On parle également de :

Un tollé d'indignations (cri); des propos virulents, véhéments, âpres (violents); un agrément (approbation); un desiderata (revendication); une allégation (affirmation); une voix cristalline, cuivrée (claire); une réponse dilatoire (qui tend à gagner du temps); un ton goguenard (moqueur); s'exprimer sans ambages (sans détours).




LES MOTS DE L'ECRITURE

     Les oeuvres de la plume font appel à :
L'histoire événementielle (qui se borne à la narration des événements); un librettiste (auteur de livrets destinés à être mis en musique); une supplique ou un placet (sollicitation de grâce par écrit); un ysopet (recueil de fables médiévales); un églogue (poème pastoral).




LES MAUX DU LANGAGE

    Pour déjouer les pièges orthographiques, on écrit:

Matois (sans accent circonflexe sur le "a"); les missi dominici (envoyés du maître); pécuniaire (et non pécunière); de plain-pied (et non plein-pied) ; une pléthore (mot féminin) ; des confetti (sans "s" final);
Sont toujours au pluriel : les alentours, les confins, les dépens, les environs, les fastes, les gravats, les honoraires.




LES MOTS AUTHENTIQUES

    Tirés des oeuvres littéraires:

Jeter l'anathème sur (condamnation publique); sous les auspices (avec protection et appui); un brandon de discorde (personne ou chose provoquant la discorde); boire le calice jusqu'à la lie (supporter de durs affronts); jeter son dévolu sur (choisir).




UN MOT D'HISTOIRE

     14 juillet, prise de la Bastille. Qui étaient les "malheureux" libérés ce jour-là de cette terrible prison?

"La Bastille était haïe (..). Cependant représentait-elle encore aux yeux du peuple le symbole du pouvoir arbitraire ? Louis XVI n'y avait envoyé qu'une moyenne de dix-neuf prisonniers par an sur lesquels se trouvaient nombre de fous, de faussaires incarcérés là par protection ou de détenus enfermés à la demande de leur famille. Les prisonniers y recevaient des visites, y apportaient leurs meubles et le roi les habillait et les nourrissait royalement. On verra simplement Latude se plaindre que les poulardes de la Bastille n'étaient point copieusement lardées et exiger des robes de chambre doublées de fourrure. On s'était hâté de le satisfaire..."

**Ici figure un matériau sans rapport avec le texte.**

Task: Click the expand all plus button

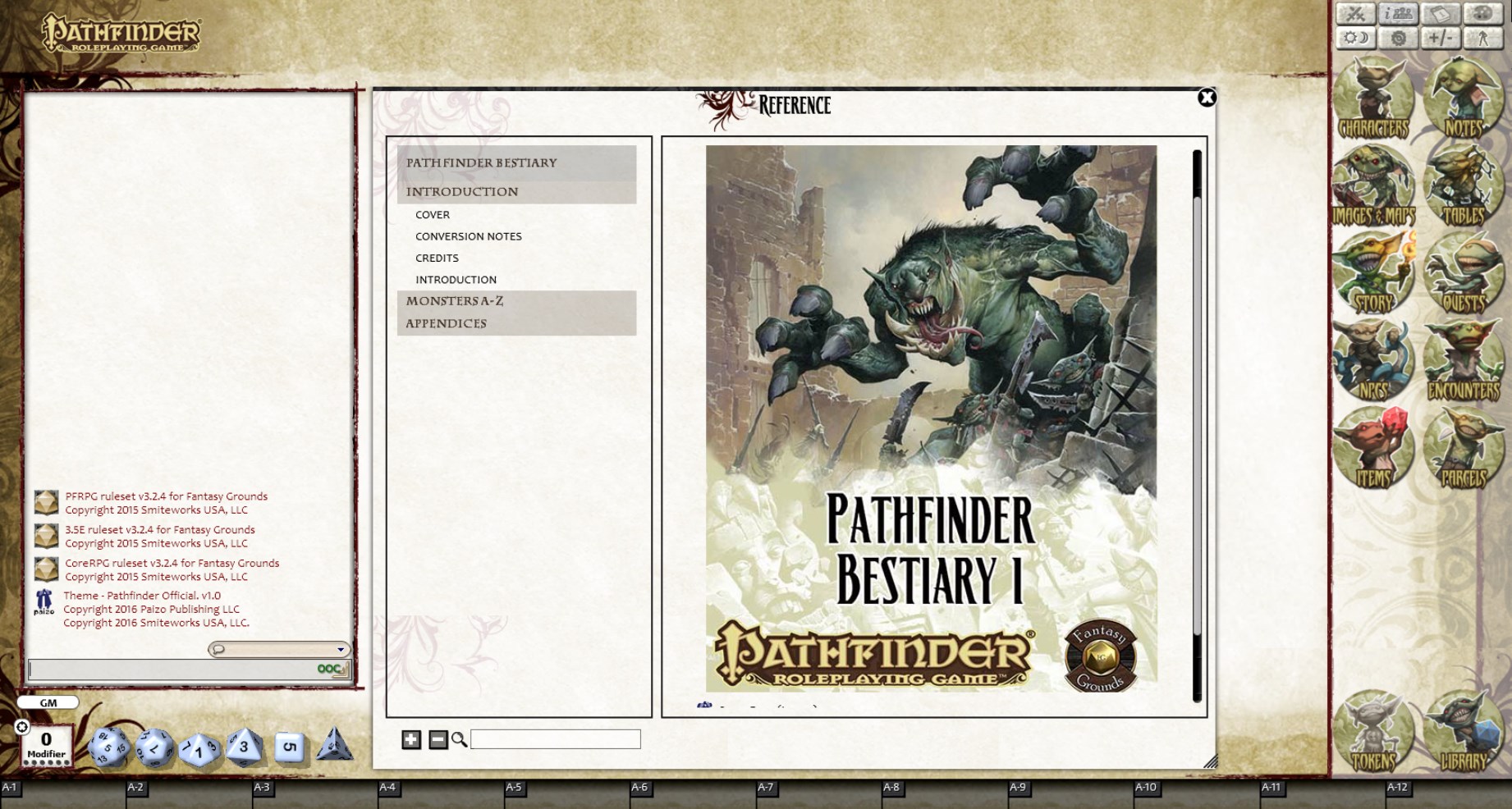Action: [411, 739]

Le 14 juillet "on dut forcer la porte des cachots, car les vainqueurs étaient en train de promener triomphalement les clefs de marchand de vin en marchand de vin. On découvrit sept prisonniers: deux fous qu'on se hâta d'expédier à Charenton, quatre faussaires et le comte de Solanges, enfermé pour inceste, coupable, selon son oncle de crimes atroces. C'était peu brillant! On étoffa le lot en y joignant un comte de Lorges, vieillard, héros et martyr... qui n'avait jamais existé! Ce qui n'empêcha pas Michelet de nous décrire sa barbe tombant jusqu'à la ceinture"

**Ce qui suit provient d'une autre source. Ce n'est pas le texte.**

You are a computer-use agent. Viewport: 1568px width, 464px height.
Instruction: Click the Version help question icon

Extraits de l'Histoire de France d'Alain Decaux et André Castelot.





UN MOT DE LITTERATURE

   "Et Twitter ? Socrate aurait-il tweeté ? Il l'a fait... Qu'on se souvienne du : "Je sais que je ne sais rien" (27 signes), "Nul n'est méchant volontairement" (32 signes), "Connais-toi toi-même" (20 signes), "Il vaut mieux subir l'injustice que la commettre" (48 signes)...(..) On pourrait aussi ajouter que Jésus a tweeté lui aussi : "laissez venir à moi les petits enfants" (39 signes), "Tu aimeras ton prochain comme toi-même" (38 signes), "Rendez à César ce qui appartient à César et à Dieu ce qui appartient à Dieu" (75 signes), "Celui qui n'est pas avec moi est contre moi" (43 signes). Rappelons qu'avant lui, aidé par Moïse, Dieu avait déjà beaucoup tweeté. Ainsi : "Tu ne tueras point" (18 signes), "Tu ne commettras pas d'adultère" (31 signes), "Tu ne voleras point" (19 signes), "Tu ne feras pas de faux témoignage" (34 signes)."

Extrait de Le miroir aux alouettes. Michel Onfray.